__Task brief__. Your answer should be exactly the lines from the one that contains "218x279 pixels." through the final line of the entries below, and nothing else.

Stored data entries
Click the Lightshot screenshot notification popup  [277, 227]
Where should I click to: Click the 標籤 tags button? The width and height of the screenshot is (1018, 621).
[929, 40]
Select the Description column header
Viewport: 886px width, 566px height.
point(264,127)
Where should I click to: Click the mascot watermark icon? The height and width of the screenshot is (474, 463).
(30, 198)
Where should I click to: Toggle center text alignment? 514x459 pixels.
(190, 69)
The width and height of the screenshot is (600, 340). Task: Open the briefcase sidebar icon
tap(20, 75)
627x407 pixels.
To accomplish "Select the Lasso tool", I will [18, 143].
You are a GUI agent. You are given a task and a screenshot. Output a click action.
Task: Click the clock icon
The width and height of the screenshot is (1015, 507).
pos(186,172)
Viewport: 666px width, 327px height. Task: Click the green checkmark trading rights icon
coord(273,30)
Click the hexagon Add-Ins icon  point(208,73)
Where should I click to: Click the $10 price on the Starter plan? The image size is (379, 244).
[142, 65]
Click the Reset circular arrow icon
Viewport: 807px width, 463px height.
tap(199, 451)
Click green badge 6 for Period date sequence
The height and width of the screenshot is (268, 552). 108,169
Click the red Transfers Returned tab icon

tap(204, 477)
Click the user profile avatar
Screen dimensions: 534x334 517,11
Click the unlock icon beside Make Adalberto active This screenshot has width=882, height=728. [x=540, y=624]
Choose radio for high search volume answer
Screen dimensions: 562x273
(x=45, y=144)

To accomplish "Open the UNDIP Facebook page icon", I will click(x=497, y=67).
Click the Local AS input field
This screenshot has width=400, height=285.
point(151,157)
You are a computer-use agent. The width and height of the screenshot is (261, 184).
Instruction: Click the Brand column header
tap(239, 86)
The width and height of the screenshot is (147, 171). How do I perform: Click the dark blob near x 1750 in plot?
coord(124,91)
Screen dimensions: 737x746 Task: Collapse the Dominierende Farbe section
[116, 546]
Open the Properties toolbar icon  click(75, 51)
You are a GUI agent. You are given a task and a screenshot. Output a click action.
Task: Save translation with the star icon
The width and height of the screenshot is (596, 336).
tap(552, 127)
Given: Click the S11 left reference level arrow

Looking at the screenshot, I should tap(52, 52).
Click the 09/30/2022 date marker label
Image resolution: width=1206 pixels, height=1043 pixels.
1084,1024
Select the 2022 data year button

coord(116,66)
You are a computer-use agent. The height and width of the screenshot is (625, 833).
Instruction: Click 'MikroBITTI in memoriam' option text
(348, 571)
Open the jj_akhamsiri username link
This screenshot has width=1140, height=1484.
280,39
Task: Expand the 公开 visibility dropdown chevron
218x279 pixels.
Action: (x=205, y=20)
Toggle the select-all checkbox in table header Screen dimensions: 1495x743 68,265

__Solution to this task__.
218x279 pixels.
Action: (x=205, y=20)
Toggle the select-all checkbox in table header Screen dimensions: 1495x743 68,265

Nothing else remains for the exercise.